Even the most vexing problems have solutions. Sure, it seems like we're all busy, often trying to do too much with too little. As one Corporate Safety Director reflected, "I work a forty hour week – by Wednesday." Another, when hearing that several professionals are now doing the work of two, exclaimed, "Two? That's all?"
Yet insistently high expectations of improvement still come hand-in-glove with high pace and seemingly not enough support. The understandable default for many leaders is to ramp up, go faster, and attempt to carry too many items in their arms, where, often inevitably, one or more drop away.
Partly the issue is that most of us are submerged in a sea of serial thinking – first approaching one safety issue at a time, then another, usually as quickly as we can. Certainly, addressing one problem at a time is preferable to becoming overwhelmed or sinking by the weight of multiple pressing demands; however, the risk of this approach is getting stuck on trying to "fix" just one issue, while others, sometimes even more pressing, run rampant. Or of perpetually playing catch-up, like almost desperately attempting to plug a hole in the dike while others break open.
The flipside can also be limiting – trying to take in every issue, then make change-the-culture plans for transforming the entire company all at once, usually by large leaps in outlook. Such biggest picture thinking is helpful in long-range visioning, but often doesn't help address current pressing issues. For more on visioning, see my article, "Keensighted Leadership for Cultural Change: Developing Vertical and Horizontal Vision" in the January 2013 issue of Professional Safety.
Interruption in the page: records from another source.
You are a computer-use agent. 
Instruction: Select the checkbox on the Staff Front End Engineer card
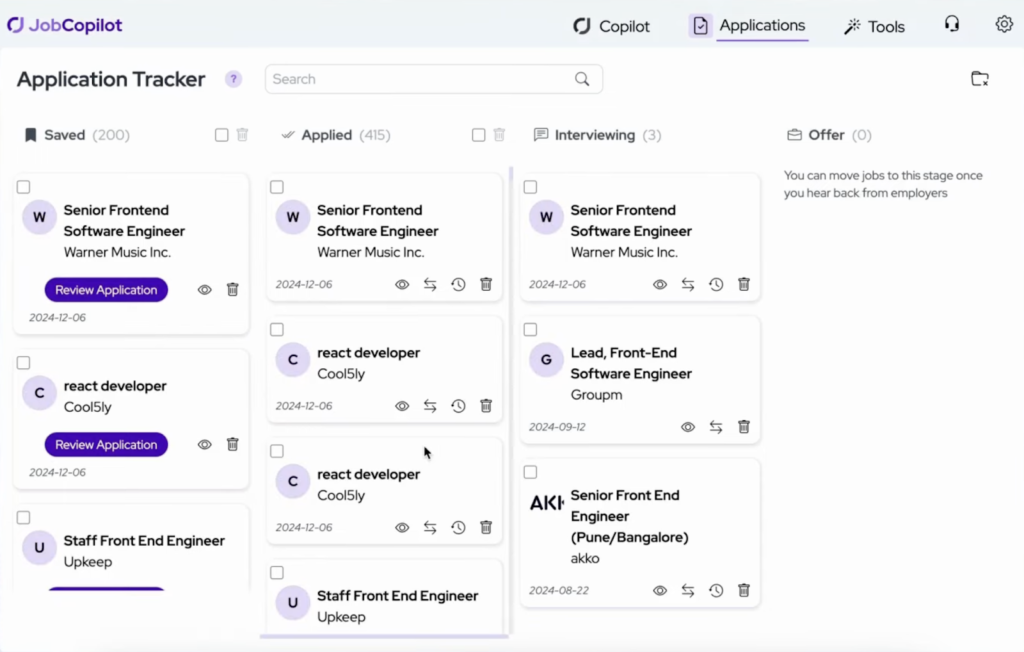(23, 516)
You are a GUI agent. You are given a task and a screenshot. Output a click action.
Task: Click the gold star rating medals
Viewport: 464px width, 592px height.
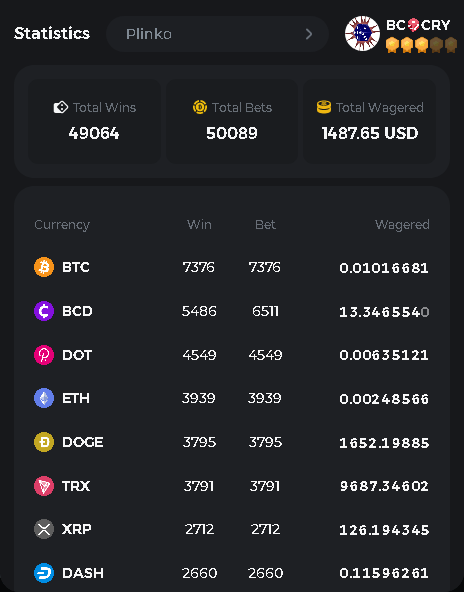421,45
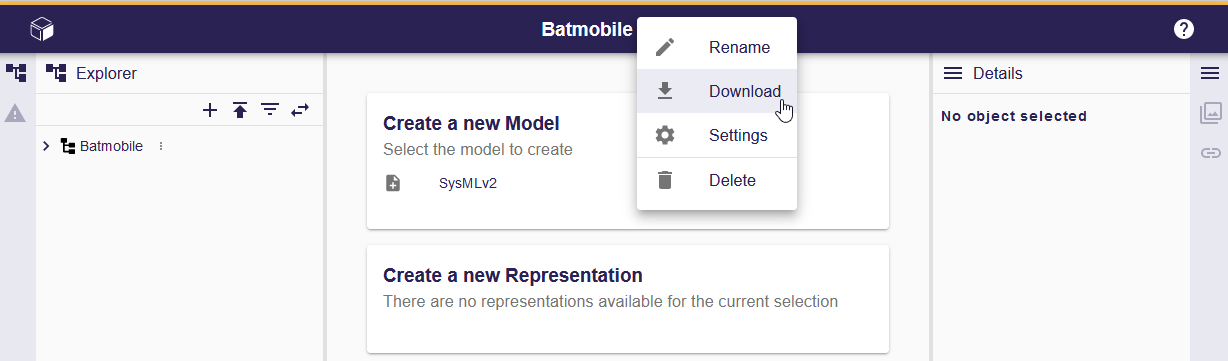
Task: Open the Representations image icon in right sidebar
Action: (x=1210, y=113)
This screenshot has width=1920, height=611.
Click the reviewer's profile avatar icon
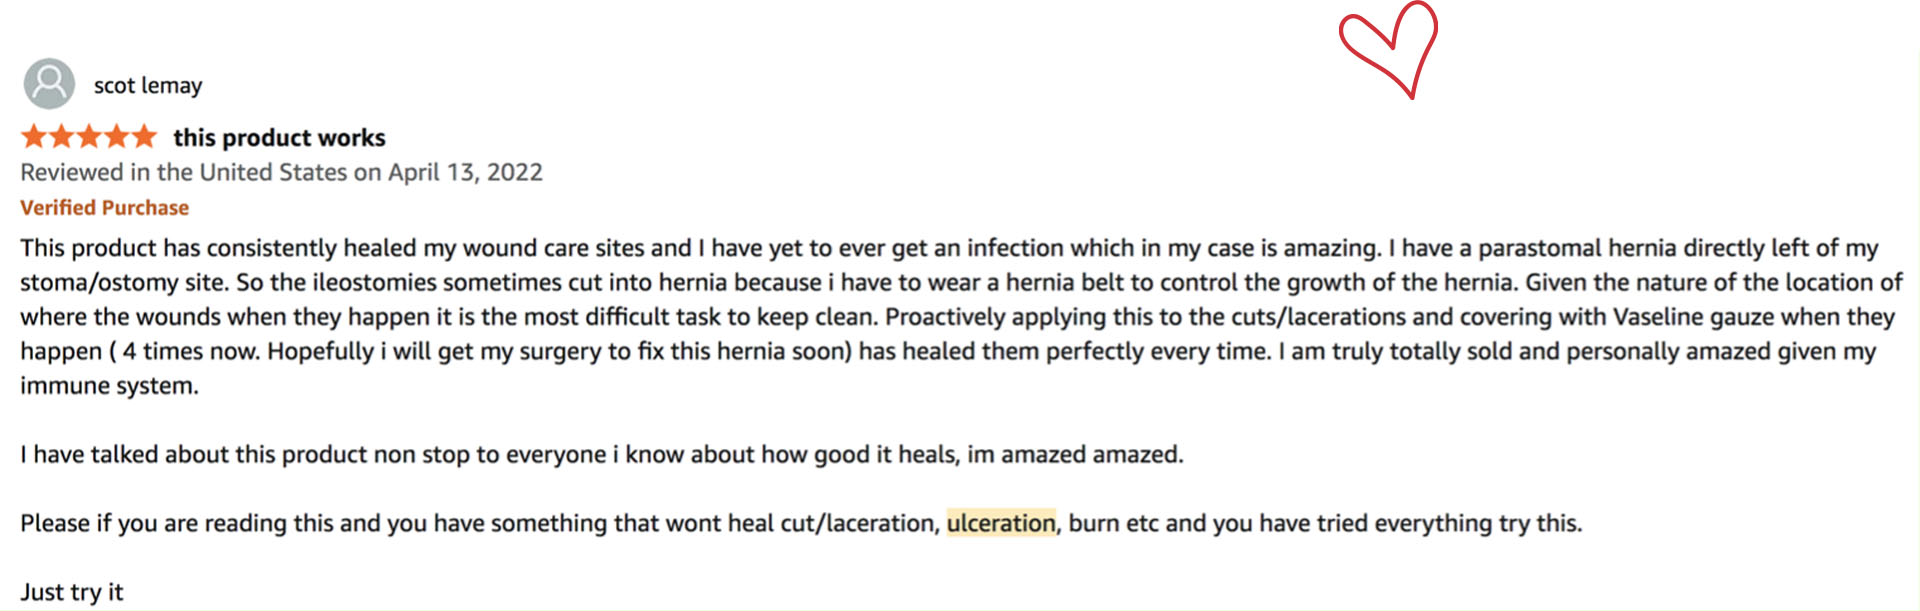49,84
There's a third, more strategic approach that balances the above two: Where possible, synchronize safety approaches so that one set of methods and actions "solves" two or more related problems. Think of the difference between trying to lug two bulky packages as opposed to tying them together; the latter is usually much easier to handle (perhaps this is why pouches, packs and straps were invented?)
Strategic thinking often means putting attention in one area that generates simultaneous results. (For a take on how this applies to ergonomics, see my article, ""Leading a Concentric Ergonomic Culture" in November 2012's Professional Safety.)
So in this time-limited work world, look to craft a combined approach that harvests multiple fruits. Not any two problems arbitrarily - e.g. it makes little sense to put office safety together with preventing falls from heights - but there are many safety issues where significant overlap does exist.
Case in point: simultaneously addressing contributing factors to two common and vexing safety problems: hand/arm and soft-tissue injuries (the latter usually to the back and other areas.) Many companies report these injuries coincidentally occur to employees working with a range of tools, power equipment, on machines, lifting-pushing-pulling and performing other physical tasks that require a mix of fine control and applying force.
Granted, only a percentage of hand injuries are strains or sprains (these are typically cumulative and usually affect the dominant side, as this is more often worked.) Other hand injuries involve cuts, abrasions, punctures, contusions/bruises, smashes, crushes, fractures, vibration-related problems, carpal tunnel syndrome (in essence, short-circuiting of the median nerve from wearing of insulating myelin sheathe), contact injuries (burns, chemicals, cold.) These can result from a range of activities that are often acute in nature, where a single incident can erupt into a serious problem.
In contrast, soft-tissue injuries generally affect areas of the body where force is likely to concentrate over time during the course of many exposures (lower back, shoulders, neck, knees, ankles, etc.) They tend to be "straw that broke the camel's back"-type injuries where a relatively small done-it-a-thousand-times-before exposure tips over the edge towards a muscle, tendon or ligament injury.
While there certainly are differences between any two types of injuries, there are plenty of similarities between these. First off, aging can put each worker at greater risk for sustaining both these injuries. Sarcopenia, age-related muscle loss, can lead to lessening strength, which in turn increases the likelihood of cumulative wear-down injuries (lifting the same weight at age 55 may be more difficult and dangerous than for that same worker at 25.) This affects gripping strength as well. And sarcopenia doesn't affect our muscular system "equally." As people age, they tend to lose quick-twitch muscles (tasked with quickening reaction time) at a greater rate than slow-twitch muscles (responsible for sustaining strength over time.) This can slow reactions so that what was a close call at age 30 might become a hand injury at 50.
Second, many workers frequently use both their hands and bodies daily. All safety strategies are based on the principle of reducing risk exposures. The fewer and more potentially benign the exposures, the less likelihood of sustaining a larger number of or more serious injuries. Both hand-arm and soft-tissue injuries are prevalent in many companies because of number of exposures. Think how many times certain workers move their fingers and hands during the day. Consider how many times an employee lifts one- or two-handed, carries, pushes, pulls, holds, wrenches/torques, climbs and maneuvers loads, even those that are relatively light (and, as indicated earlier, with soft-tissue injuries someone can pay painful prices for a backlog of previous exposures.)